(Lanjutan)
Definisi dan Akar Historis
Oleh : Abdul Hayyie al Kattani
Terma "Syi'ah", secara etimologis berarti pengikut dan pendukung. Di dalam Al
Quran, akar kata Syi'ah: syai' atau syuyu' dan derivasinya (penulis juga
memasukkan kata jadian yang dihasilkan oleh proses Isytiqaq akbar a la Ibn
Ginni) terulang sebanyak 13 kali. Namun dari ke 13 penggunaan kata tersebut,
hanya ada satu kata yang digunakan dalam konteks kebaikan, yaitu QS.
Ash-Shaffat:83, yang menceritakan keluarga nabi Ibrahim AS. yang datang dengan
hati bersih. Sedangkan 12 kata lainnya digunakan antara lain untuk mengungkapkan
kelompok yang durhaka kepada Allah (QS.19:69), dalam permusuhan dan perkelahian
(QS. 28:15), perpecahan (QS. 6:65), pemecah belah agama (QS. 6:159), kelompok
Fir'aun (QS. 28:4), kelompok yang dihancurkan (QS. 54:51), penyebar keburukan
(QS. 24:19) dan seterusnya.
Secara terminologis, Syi'ah adalah kaum muslimin yang menganggap pengganti
Nabi Saw. merupakan hak istimewa keluarga Nabi (dalam hal ini 'Ali KW dan
keturunannya), dan mereka yang dalam bidang pengetahuan dan kebudayaan Islam
mengikuti mazhab Ahlul Bait 16.
Dr.

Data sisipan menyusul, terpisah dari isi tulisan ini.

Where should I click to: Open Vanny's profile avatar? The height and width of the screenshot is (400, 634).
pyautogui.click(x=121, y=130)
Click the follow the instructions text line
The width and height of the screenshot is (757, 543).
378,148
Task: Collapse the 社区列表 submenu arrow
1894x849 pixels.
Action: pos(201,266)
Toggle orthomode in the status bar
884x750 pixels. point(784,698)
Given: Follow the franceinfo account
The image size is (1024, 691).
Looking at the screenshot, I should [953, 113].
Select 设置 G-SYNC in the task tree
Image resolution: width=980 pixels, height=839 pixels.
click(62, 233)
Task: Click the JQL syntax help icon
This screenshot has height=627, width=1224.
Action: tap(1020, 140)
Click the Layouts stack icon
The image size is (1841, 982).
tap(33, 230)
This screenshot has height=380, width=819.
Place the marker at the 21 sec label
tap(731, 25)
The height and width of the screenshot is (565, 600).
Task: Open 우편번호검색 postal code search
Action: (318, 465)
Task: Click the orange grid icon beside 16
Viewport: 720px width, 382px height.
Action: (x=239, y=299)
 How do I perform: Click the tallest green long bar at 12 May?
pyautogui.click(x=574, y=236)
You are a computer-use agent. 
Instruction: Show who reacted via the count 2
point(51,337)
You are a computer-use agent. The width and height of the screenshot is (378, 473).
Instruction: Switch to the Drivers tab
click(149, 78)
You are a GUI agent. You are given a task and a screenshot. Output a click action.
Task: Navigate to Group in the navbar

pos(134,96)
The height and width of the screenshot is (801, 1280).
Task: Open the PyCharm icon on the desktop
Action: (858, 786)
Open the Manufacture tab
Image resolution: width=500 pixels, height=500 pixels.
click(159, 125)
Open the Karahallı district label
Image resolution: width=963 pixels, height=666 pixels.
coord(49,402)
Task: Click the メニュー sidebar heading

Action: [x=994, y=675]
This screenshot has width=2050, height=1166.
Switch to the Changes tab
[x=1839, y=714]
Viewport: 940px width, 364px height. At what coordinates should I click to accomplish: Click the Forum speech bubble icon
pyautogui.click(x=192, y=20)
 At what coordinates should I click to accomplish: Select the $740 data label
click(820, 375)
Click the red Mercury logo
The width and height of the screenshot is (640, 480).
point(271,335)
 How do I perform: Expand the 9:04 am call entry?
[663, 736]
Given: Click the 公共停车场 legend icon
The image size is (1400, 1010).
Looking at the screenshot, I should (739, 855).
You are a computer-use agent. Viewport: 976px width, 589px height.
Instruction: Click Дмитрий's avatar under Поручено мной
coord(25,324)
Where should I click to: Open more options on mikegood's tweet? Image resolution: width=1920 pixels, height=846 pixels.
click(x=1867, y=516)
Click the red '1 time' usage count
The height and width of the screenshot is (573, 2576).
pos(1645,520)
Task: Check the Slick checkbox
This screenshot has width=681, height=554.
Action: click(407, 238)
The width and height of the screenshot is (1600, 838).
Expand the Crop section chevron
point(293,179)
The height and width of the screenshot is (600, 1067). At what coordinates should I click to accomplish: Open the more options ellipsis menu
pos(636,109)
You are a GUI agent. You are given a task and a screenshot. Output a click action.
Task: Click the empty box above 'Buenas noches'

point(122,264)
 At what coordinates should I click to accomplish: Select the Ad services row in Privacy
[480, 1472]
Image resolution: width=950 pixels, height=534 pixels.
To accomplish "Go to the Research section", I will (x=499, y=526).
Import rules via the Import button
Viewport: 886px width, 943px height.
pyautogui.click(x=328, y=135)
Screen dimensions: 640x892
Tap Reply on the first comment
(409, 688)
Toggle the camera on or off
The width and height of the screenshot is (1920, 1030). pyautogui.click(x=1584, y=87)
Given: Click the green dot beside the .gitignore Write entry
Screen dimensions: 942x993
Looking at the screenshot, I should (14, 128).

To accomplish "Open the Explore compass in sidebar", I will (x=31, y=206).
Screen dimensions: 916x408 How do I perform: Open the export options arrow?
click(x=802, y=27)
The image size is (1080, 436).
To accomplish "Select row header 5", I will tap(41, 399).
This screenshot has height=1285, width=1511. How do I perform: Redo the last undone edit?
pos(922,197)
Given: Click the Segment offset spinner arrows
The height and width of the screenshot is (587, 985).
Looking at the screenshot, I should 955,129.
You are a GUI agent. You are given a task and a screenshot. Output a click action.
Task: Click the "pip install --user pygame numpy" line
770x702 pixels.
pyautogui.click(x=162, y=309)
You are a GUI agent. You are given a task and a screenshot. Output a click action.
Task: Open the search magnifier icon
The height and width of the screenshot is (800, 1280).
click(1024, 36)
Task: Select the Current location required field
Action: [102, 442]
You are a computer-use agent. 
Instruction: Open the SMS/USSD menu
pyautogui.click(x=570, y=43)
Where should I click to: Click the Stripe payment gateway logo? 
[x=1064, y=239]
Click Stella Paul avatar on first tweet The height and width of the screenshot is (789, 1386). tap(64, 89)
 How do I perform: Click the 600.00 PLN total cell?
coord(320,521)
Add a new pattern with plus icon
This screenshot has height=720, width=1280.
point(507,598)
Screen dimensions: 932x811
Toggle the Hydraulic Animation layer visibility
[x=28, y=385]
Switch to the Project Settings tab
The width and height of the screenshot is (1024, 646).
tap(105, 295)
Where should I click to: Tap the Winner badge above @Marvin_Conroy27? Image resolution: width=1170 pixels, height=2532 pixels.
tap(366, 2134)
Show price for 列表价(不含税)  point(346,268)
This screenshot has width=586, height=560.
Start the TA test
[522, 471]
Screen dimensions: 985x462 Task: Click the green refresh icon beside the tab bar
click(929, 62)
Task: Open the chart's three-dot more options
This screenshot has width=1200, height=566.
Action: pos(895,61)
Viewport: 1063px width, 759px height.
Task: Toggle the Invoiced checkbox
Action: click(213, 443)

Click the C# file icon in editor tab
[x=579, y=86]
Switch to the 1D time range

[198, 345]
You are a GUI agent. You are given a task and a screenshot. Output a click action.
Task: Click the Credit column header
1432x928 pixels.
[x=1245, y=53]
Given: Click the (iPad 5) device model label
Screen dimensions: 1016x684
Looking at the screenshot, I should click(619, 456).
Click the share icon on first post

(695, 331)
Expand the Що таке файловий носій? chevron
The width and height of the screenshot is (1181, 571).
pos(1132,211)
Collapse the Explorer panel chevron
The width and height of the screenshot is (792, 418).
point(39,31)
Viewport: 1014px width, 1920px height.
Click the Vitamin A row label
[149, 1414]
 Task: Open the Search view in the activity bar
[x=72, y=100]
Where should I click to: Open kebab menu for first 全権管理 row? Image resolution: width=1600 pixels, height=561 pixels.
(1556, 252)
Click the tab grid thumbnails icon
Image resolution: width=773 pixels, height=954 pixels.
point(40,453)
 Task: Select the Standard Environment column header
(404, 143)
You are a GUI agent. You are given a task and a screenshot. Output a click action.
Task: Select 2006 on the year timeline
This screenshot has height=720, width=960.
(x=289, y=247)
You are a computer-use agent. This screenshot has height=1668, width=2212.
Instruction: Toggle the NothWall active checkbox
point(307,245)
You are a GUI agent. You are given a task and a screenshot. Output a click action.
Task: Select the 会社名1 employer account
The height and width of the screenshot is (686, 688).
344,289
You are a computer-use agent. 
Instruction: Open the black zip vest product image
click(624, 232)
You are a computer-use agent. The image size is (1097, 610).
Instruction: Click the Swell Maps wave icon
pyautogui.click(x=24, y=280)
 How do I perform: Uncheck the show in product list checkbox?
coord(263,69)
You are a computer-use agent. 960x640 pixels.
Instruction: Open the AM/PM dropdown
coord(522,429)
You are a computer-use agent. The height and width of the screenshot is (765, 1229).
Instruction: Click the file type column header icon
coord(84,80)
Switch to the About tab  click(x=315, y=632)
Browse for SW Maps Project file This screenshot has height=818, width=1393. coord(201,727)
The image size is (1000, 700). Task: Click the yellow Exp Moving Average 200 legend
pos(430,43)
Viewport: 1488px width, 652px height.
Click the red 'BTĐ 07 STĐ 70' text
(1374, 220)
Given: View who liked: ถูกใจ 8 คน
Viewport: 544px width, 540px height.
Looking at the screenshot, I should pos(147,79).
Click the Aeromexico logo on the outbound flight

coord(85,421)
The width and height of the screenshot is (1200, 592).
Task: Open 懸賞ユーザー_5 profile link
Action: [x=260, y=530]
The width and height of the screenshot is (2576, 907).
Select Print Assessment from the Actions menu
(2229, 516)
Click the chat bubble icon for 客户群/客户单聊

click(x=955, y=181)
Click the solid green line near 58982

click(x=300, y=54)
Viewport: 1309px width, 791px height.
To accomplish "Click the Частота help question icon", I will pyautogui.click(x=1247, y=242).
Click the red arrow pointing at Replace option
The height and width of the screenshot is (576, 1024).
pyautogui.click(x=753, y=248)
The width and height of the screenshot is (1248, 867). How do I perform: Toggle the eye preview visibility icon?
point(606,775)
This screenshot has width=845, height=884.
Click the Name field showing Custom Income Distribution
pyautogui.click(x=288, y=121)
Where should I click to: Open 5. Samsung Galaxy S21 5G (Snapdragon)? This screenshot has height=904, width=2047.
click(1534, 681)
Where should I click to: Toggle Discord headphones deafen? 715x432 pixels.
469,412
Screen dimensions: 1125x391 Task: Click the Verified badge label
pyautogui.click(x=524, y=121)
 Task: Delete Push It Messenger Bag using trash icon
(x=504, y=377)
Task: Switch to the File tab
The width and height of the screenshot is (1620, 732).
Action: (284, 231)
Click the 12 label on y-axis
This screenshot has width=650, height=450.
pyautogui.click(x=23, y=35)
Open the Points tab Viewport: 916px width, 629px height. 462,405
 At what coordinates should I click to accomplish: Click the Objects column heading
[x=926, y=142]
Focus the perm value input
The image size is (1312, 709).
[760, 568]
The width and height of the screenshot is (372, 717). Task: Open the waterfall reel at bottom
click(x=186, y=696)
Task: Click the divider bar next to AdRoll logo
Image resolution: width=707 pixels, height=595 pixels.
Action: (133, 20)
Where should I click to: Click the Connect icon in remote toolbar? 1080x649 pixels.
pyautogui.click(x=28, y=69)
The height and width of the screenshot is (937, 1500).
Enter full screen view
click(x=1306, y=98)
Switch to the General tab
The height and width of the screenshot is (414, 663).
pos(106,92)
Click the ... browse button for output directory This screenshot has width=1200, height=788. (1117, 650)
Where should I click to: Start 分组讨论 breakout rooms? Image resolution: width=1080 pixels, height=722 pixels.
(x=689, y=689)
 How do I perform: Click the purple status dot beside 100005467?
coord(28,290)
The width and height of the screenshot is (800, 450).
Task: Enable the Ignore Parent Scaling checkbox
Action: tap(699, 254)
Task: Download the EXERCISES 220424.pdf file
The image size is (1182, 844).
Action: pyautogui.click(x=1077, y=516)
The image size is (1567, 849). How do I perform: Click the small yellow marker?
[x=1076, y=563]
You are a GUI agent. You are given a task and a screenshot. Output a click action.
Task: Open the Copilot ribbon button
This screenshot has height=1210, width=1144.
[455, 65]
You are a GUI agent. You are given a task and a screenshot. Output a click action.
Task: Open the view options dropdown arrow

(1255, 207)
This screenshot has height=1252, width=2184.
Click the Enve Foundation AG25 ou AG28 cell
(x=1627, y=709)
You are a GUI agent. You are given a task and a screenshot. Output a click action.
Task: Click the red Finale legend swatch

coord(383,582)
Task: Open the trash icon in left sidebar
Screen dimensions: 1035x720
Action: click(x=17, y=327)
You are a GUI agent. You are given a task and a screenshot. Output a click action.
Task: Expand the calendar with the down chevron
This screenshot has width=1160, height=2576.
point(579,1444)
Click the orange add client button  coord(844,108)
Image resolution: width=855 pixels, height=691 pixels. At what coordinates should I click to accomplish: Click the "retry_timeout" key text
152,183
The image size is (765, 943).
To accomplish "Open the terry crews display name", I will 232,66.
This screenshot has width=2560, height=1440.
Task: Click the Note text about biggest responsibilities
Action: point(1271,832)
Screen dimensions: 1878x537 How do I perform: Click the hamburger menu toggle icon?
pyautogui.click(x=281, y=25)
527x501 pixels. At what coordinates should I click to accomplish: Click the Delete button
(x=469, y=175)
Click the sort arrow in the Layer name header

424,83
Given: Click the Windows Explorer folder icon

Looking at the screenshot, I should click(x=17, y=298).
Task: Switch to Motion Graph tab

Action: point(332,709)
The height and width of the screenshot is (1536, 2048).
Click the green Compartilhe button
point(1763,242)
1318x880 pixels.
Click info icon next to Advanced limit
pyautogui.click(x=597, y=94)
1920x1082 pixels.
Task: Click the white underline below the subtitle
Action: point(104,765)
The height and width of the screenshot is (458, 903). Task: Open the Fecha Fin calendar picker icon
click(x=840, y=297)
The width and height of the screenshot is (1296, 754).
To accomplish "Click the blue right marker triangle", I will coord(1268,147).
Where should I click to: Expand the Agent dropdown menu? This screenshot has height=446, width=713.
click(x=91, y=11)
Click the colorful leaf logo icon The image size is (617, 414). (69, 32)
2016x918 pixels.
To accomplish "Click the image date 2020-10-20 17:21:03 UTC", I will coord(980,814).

Muhammad 'Imarah menegaskan bahwa sekadar merasa cinta kepada ahli bait
saja tidak cukup untuk menggolongkan seseorang sebagai Syi'ah. Seseorang baru
bisa dikatakan Syi'ah, menurutnya lagi, jika ia telah mengimani bahwa Ali KW.
(23SH-40H/600M-661M) telah ditunjuk sebagai pengganti Rasulullah Saw. dengan
nash dan washiat 17.
Tentang awal kemunculan Syi'ah dalam pentas sejarah dunia Islam, para penulis
dan sejarawan terbagi dalam dua varian:
Varian pertama: Berpendapat bahwa tasyayyu'/syi'ah adalah mazhab
pertama yang tumbuh dalam Islam, dan telah muncul pada masa Rasulullah Saw., dan
nama Syi'ah adalah nama sekte pertama yang timbul dalam Islam. Sahabat-sahabat
yang digolongkan Syi'ah adalah: Abu Dzar al Ghifari r.a., Salman Al Farisi r.a,
Miqdad bin Aswad, dan 'Ammar bin Yasir RA. Pendapat seperti itu tampak pada M.H.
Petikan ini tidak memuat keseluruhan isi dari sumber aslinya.